Of course, the elites weren’t dumb.

They didn’t try outright outlawing the new ledger system—it was already spreading too quietly, too efficiently.

But they did move fast to contain it:

To do so, they created new standards on who counted as a “legitimate merchant” and which books qualified as “official.”

If the connection isn’t obvious yet, here’s the thread I’m pulling on:

This is the moment we’re in with Bitcoin.

The MSTR Threat

To understand what’s happening behind the scenes, you must first understand one thing:

Passive indexing is the modern bloodstream of global markets. If you're in the index, the flows keep you alive. If you're out, the oxygen shuts off.

As you read this, MSCI—the index giant that feeds trillions in passive flows—is “consulting” on a new rule:

If a company holds 50%+ of its assets in Bitcoin or digital assets, it may be excluded from major MSCI indices.

MicroStrategy (MSTR)—the publicly listed vault Michael Saylor uses to accumulate more BTC every time capital markets give him oxygen—is an obvious target.

And being inside the index has been that oxygen:

  • Passive funds must buy the stock.
  • That demand lifts MSTR.
  • MSTR raises new capital.
  • That capital buys more Bitcoin.
  • Bitcoin goes up.
  • The cycle repeats.

MSTR, in short, is a self-reinforcing loop, powered in part by the plumbing of the passive system.
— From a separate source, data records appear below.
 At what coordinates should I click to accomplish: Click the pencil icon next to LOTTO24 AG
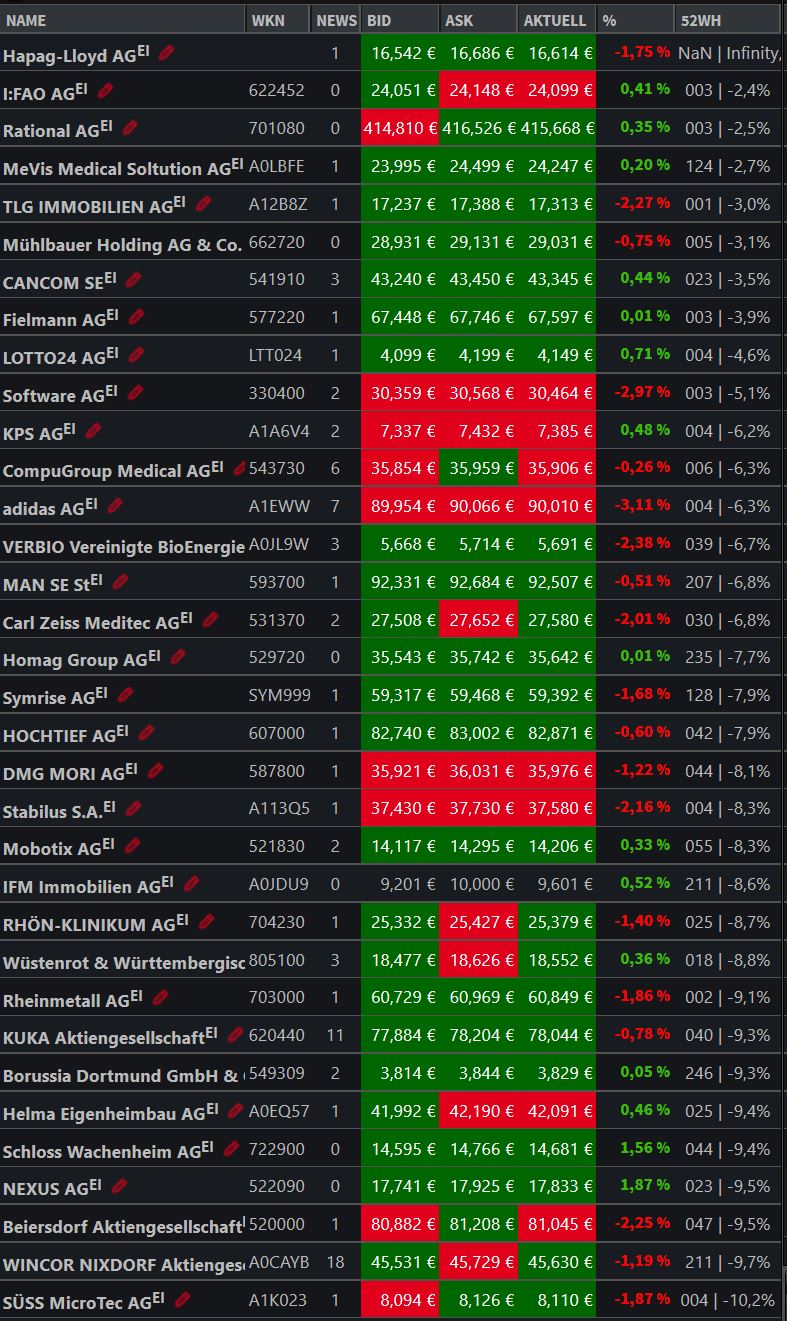pyautogui.click(x=137, y=354)
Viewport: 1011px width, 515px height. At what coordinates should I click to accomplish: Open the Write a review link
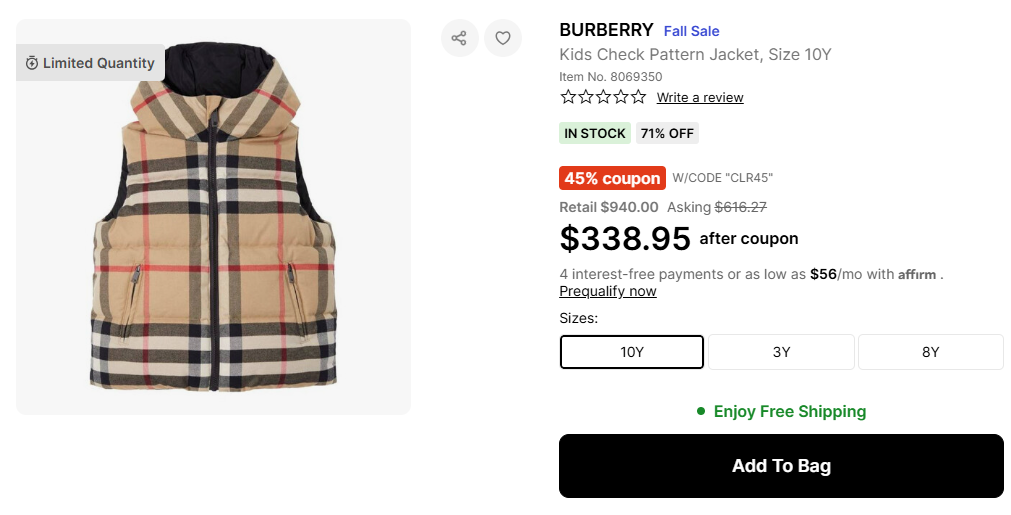click(700, 97)
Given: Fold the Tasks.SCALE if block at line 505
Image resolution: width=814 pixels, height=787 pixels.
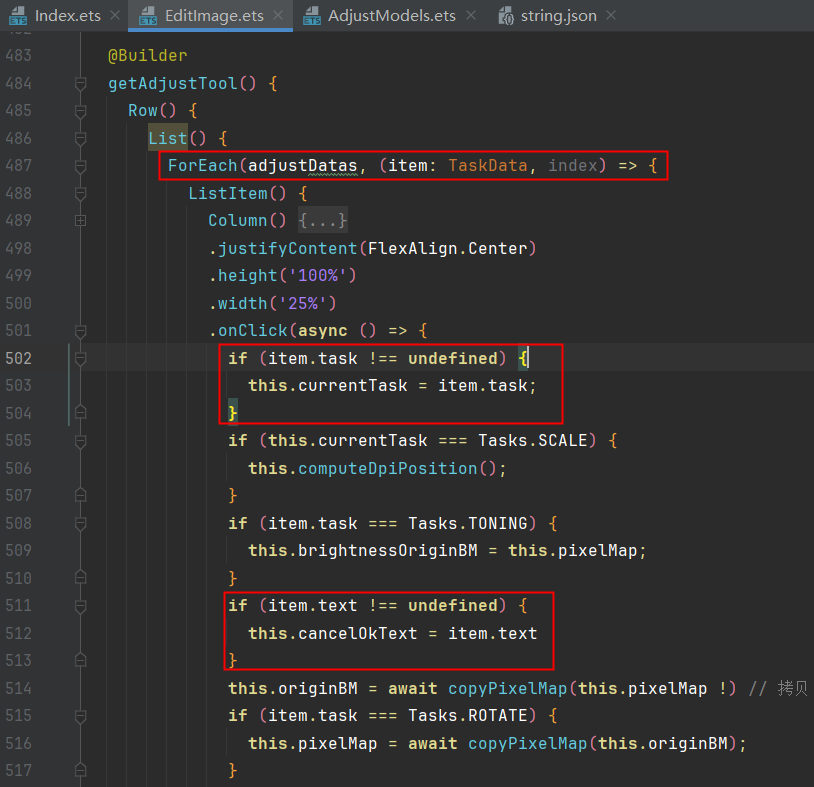Looking at the screenshot, I should (x=80, y=441).
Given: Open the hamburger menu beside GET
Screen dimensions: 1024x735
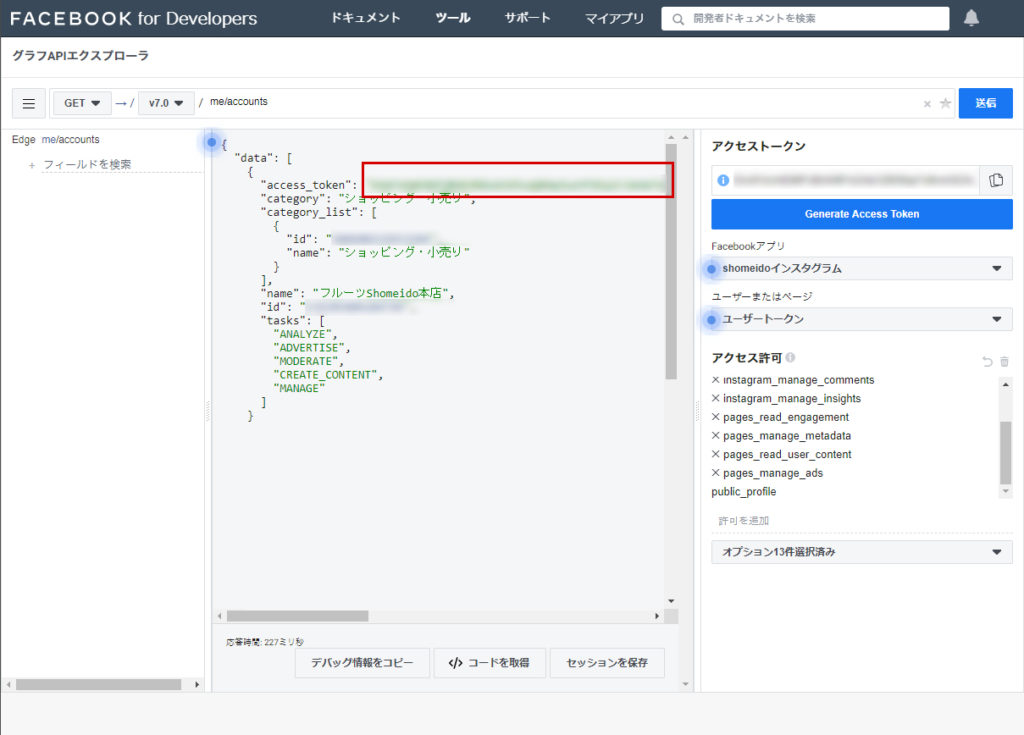Looking at the screenshot, I should pyautogui.click(x=28, y=103).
Breaking that loop, by kicking MSTR out of MSCI, doesn’t kill the Strategy, but it does slay a meaningful part of the machinery.

A Series of Unlucky Events

Consider the timing:

  • The consultation was first announced October 10th, the same day as the crypto bloodbath.
  • JPMorgan analysts were quick to publish major outflow warnings the same day, too.
  • Bitcoin and MSTR sold off the same day, along with the rest of the market.
  • (Strangely enough, Bitcoin Core 30—the latest update—shipped the same day, too.)
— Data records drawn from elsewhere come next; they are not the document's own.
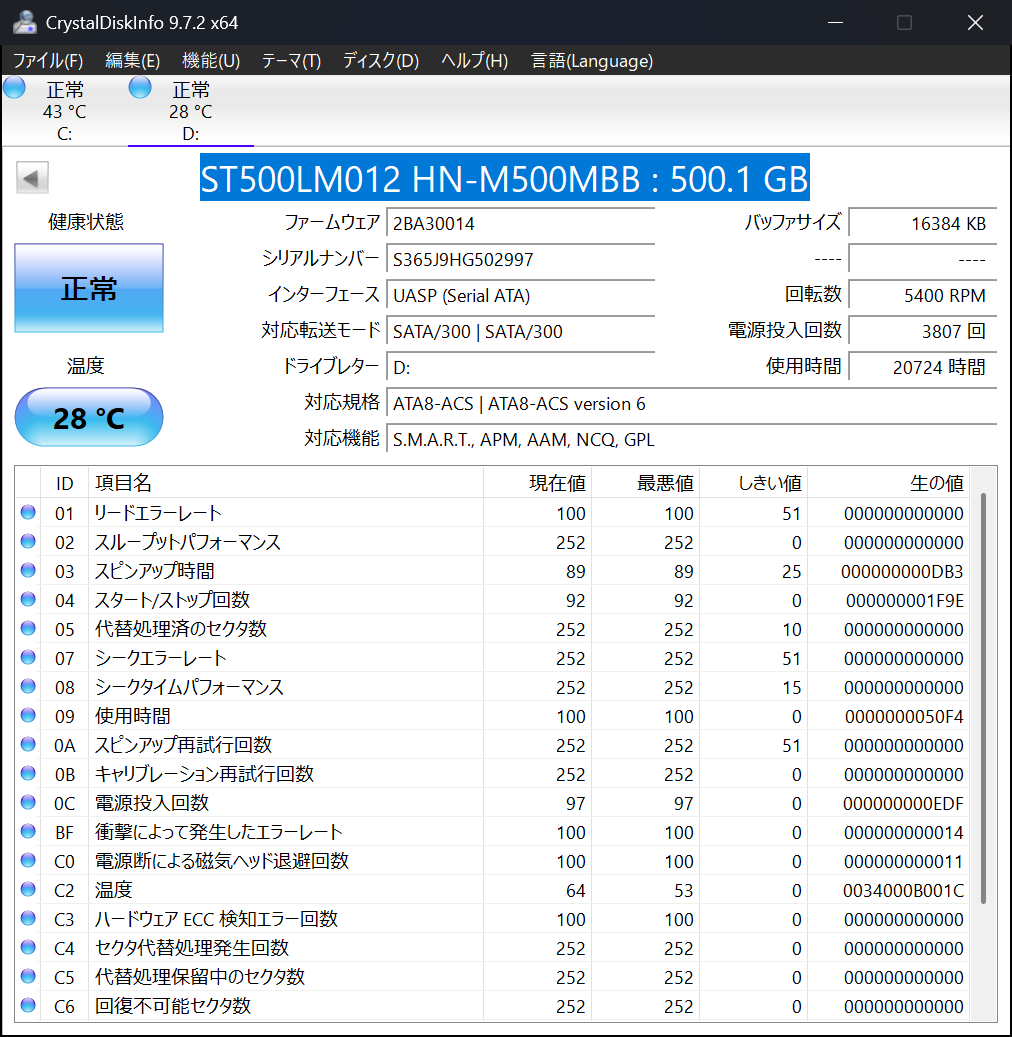Click status orb for attribute C2 温度 row

point(28,890)
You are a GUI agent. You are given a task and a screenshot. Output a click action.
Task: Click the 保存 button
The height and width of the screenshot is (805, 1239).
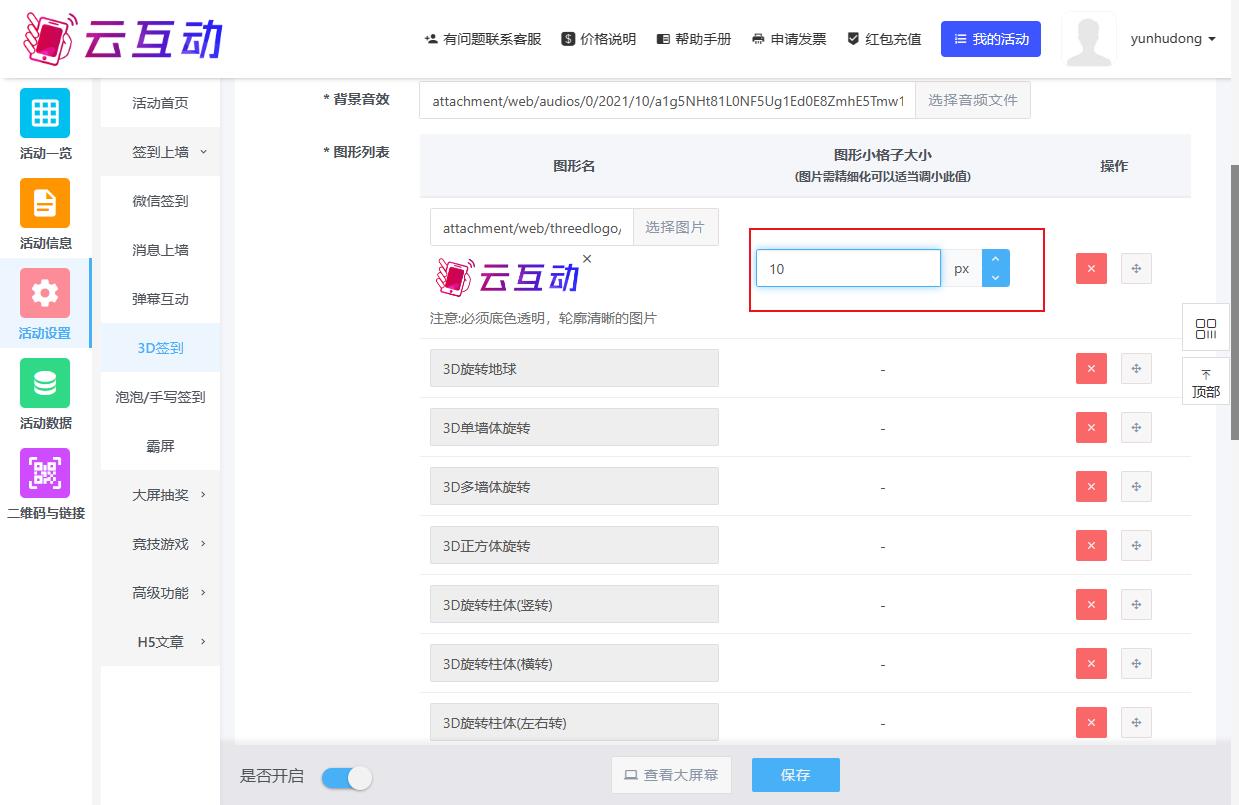coord(795,775)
Some Bitcoiners see the overlap as suspicious: the bank, the index provider, and the target company all colliding at once.
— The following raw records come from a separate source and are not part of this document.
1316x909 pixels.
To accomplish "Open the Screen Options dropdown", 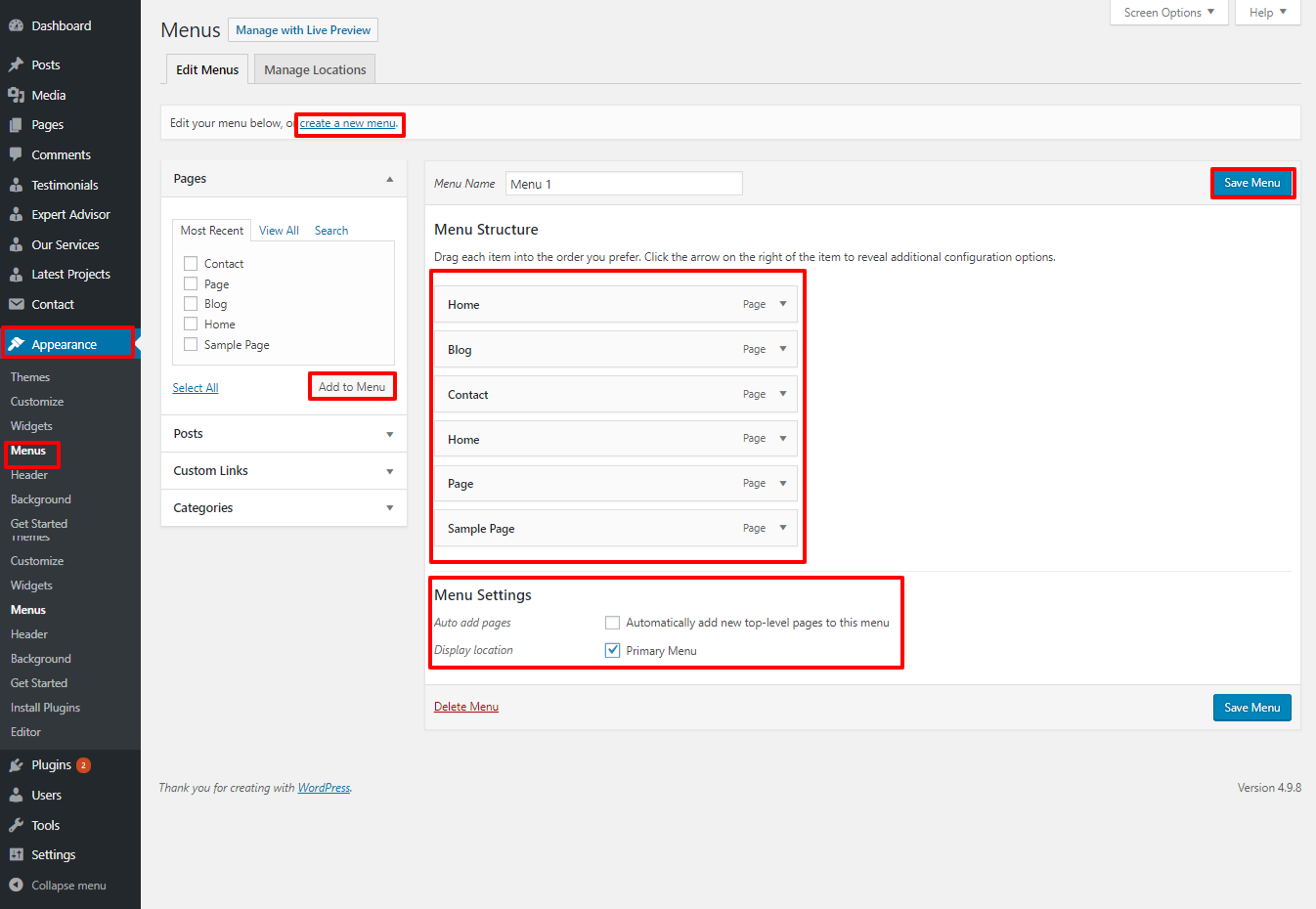I will click(1168, 13).
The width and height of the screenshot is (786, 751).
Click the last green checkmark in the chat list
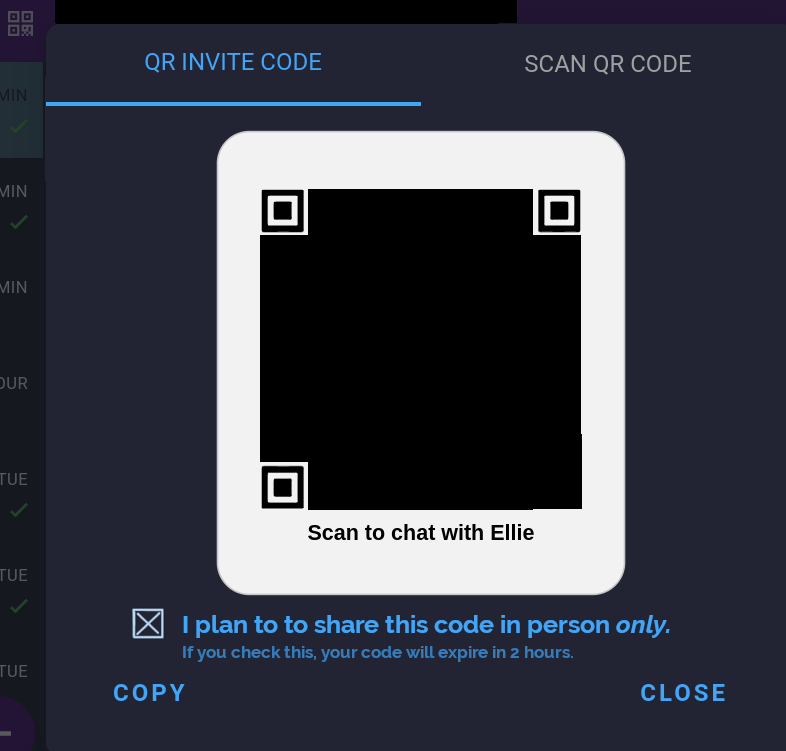pos(19,606)
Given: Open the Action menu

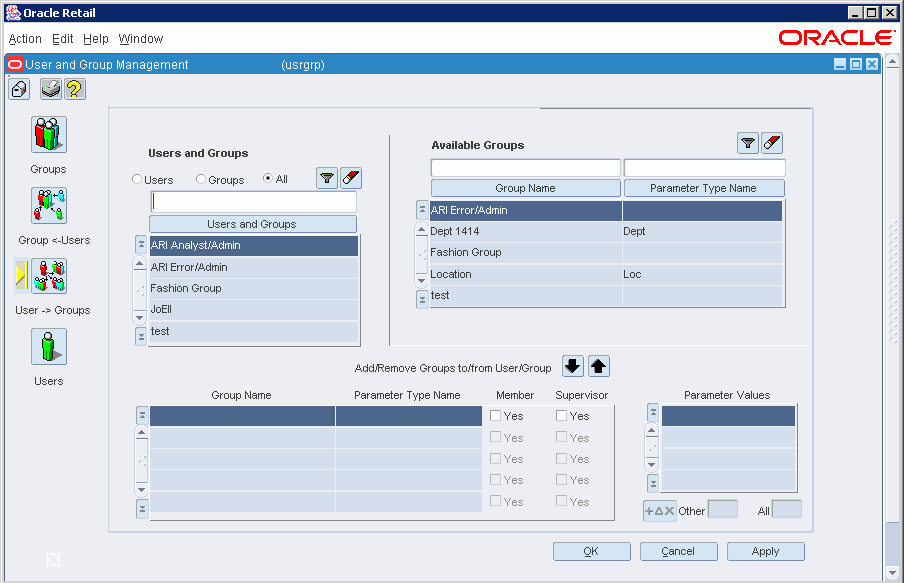Looking at the screenshot, I should point(25,39).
The issue isn’t that JPMorgan is party to a grand conspiracy against Bitcoin (although some have suggested as much)—it’s the gravity JPMorgan naturally exerts.

Because consider what else happened…

At the same moment MicroStrategy faces indexing pressure, Strike CEO Jack Mallers says JPMorgan kicked him out with no explanation.

Perhaps it had nothing to do with Bitcoin. Perhaps it was only a matter of time for Mallers.

After all, he’s publicly roasted JPMorgan for years—calling it “Epstein’s bank” and needling Jamie Dimon every time Bitcoin rises.

But again… it’s the timing that’s sticking in everyone’s teeth.

The Unofficial Ledger

Bitcoin isn’t outside the system.

It’s breaching the walls.

And whenever unofficial ledgers breach the center of a system built on official ones… 

The incumbents will respond—through policy, narrative, rules, and plumbing. Just like the Medicis did with la partita doppia.

In the medieval days, the near-term result was the emergence of a dual system.

In many Italian and Hanseatic cities, small merchants adopted double-entry bookkeeping long before official courts recognized it—creating an informal, parallel system.

And that’s exactly where Bitcoin (and crypto-at-large) are today: official ledgers trying to contain unofficial ledgers…

…and unofficial ledgers that keep spreading anyway.

No, the story isn’t “JPMorgan vs. Bitcoin.”

The story is Bitcoin and crypto becoming systemic—and the incumbents trying to decide how much of it they can stomach.